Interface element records
_ _ _ _ _

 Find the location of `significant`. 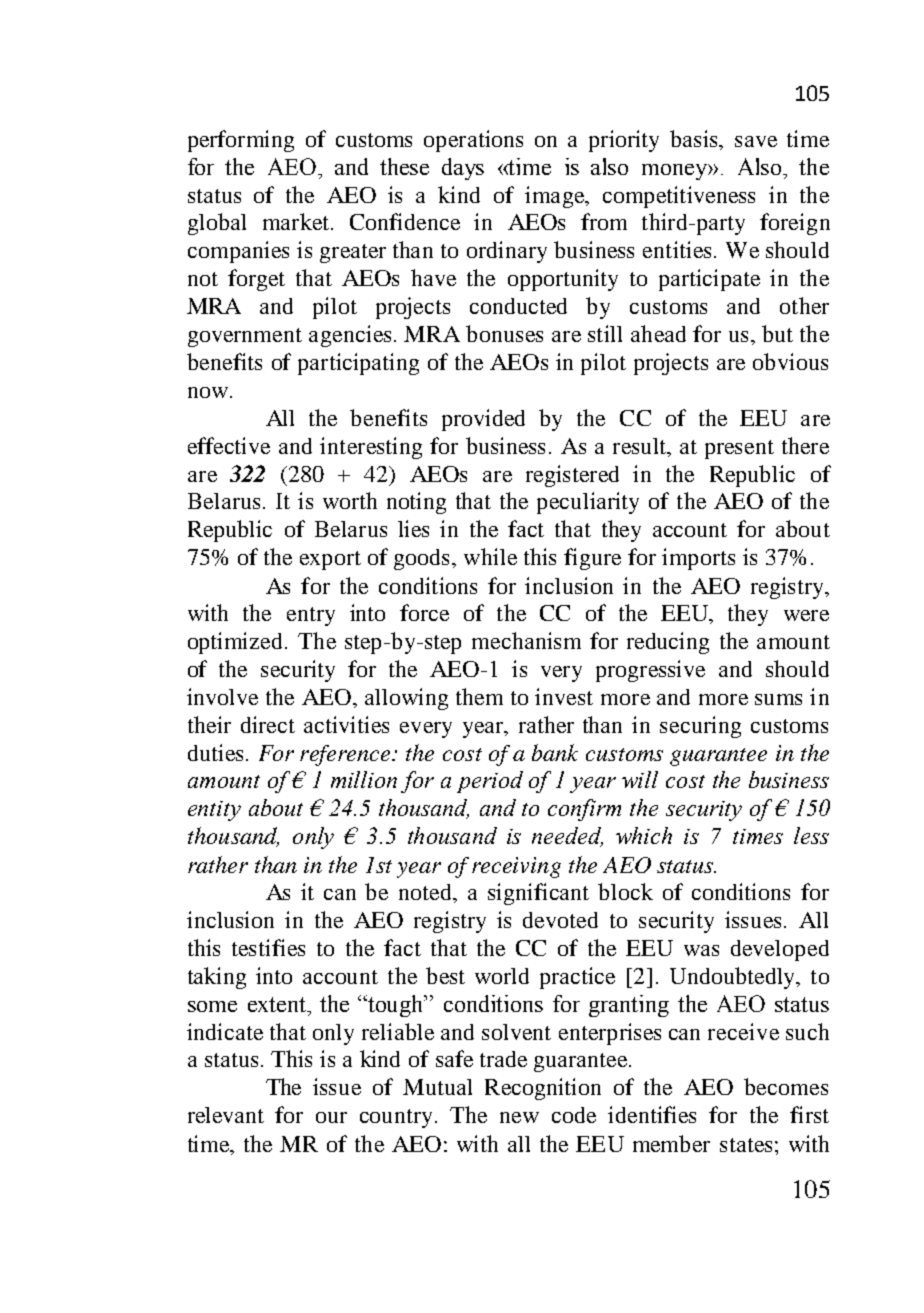

significant is located at coordinates (538, 894).
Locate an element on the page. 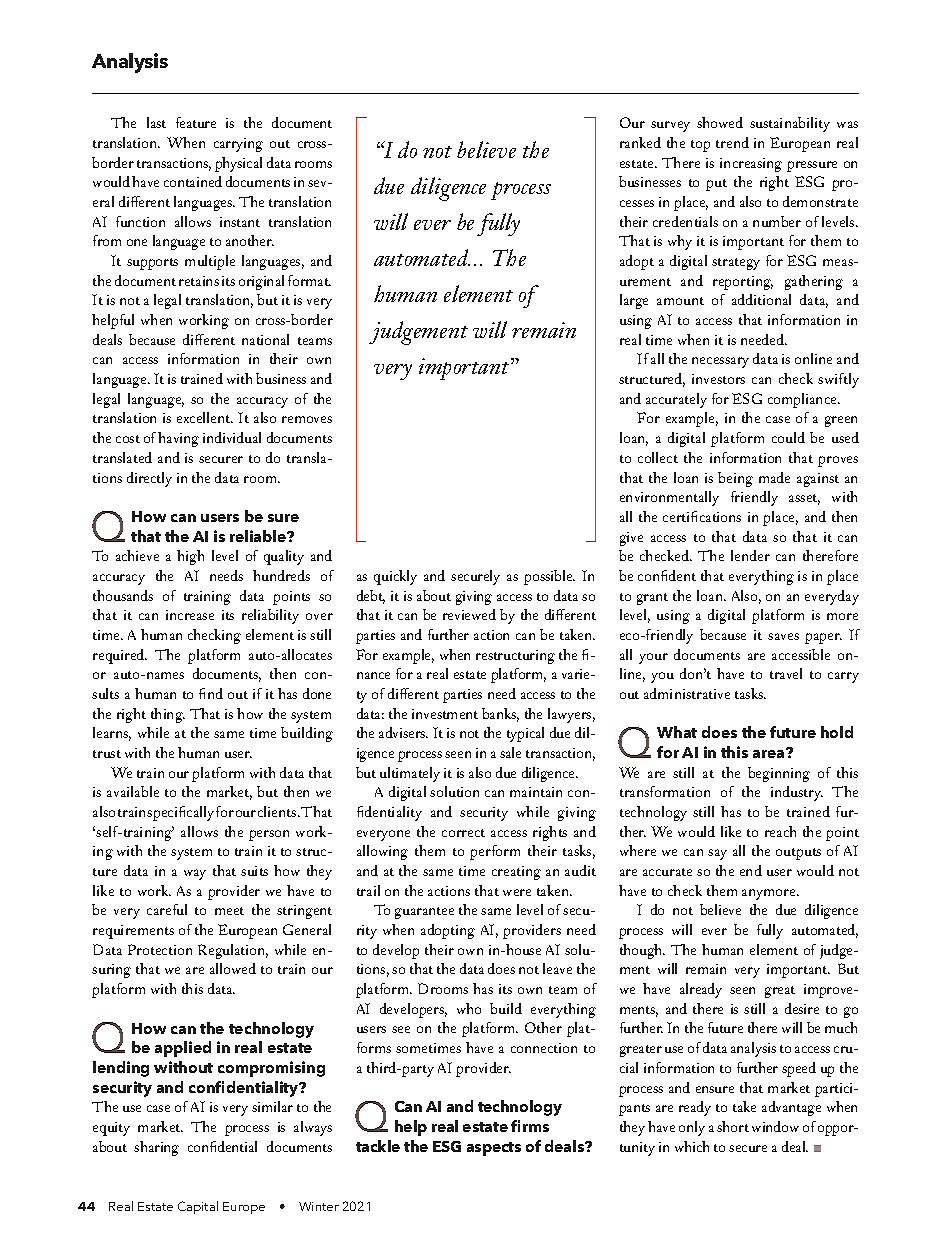 This image has width=952, height=1255. made is located at coordinates (774, 477).
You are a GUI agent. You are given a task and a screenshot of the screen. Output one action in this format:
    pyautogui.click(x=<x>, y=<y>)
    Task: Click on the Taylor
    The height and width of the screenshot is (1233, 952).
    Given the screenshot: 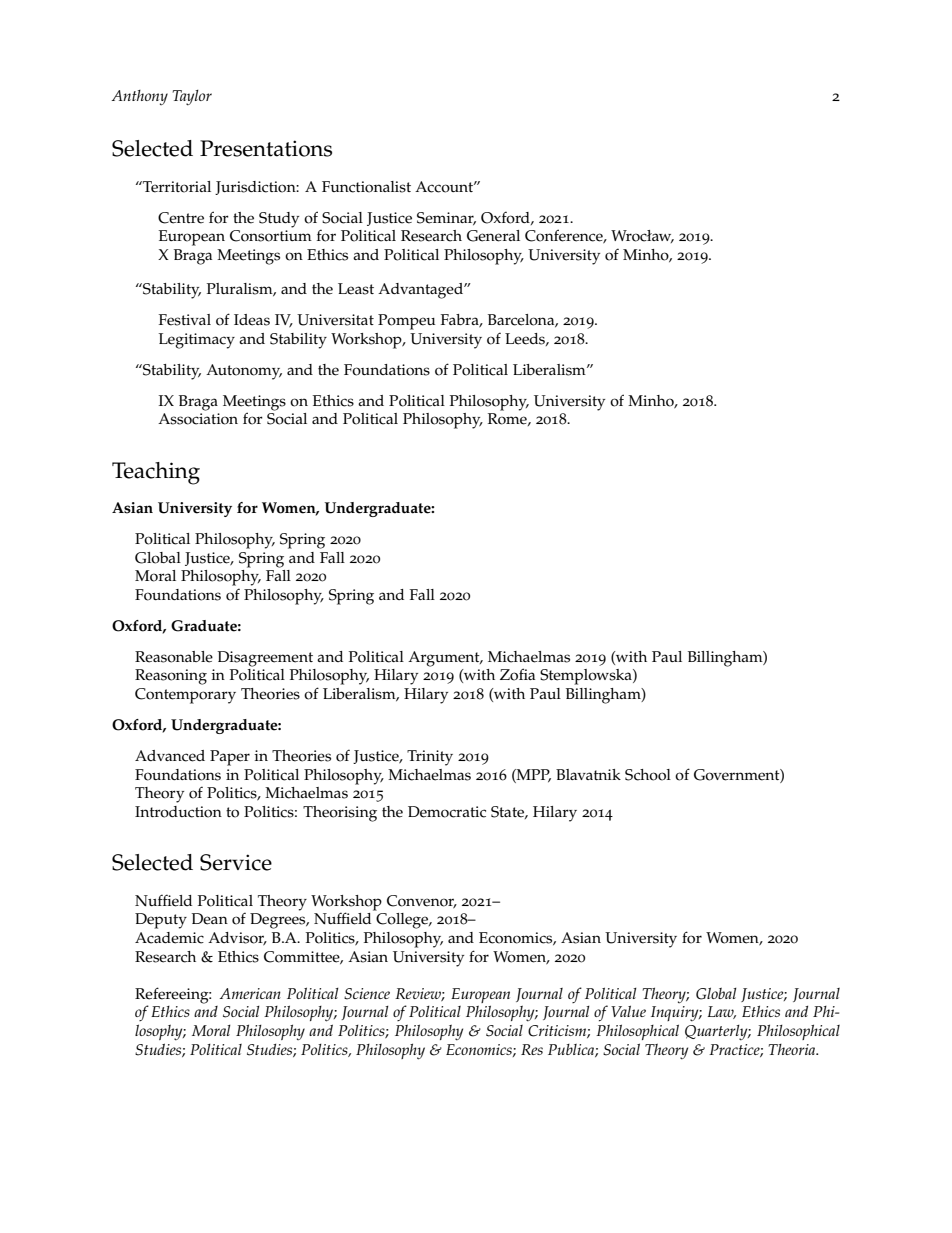 What is the action you would take?
    pyautogui.click(x=192, y=98)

_ _ _ _ _

Exercise objective
Output the part of the items above that opens with the line containing "You are a GUI" and closes with the line containing "The height and", both of those lines included, reproducing each line without any change.

The completed task
You are a GUI agent. You are given a task and a screenshot of the screen. Output one action in this format:
    pyautogui.click(x=<x>, y=<y>)
    Task: Click on the Taylor
    The height and width of the screenshot is (1233, 952).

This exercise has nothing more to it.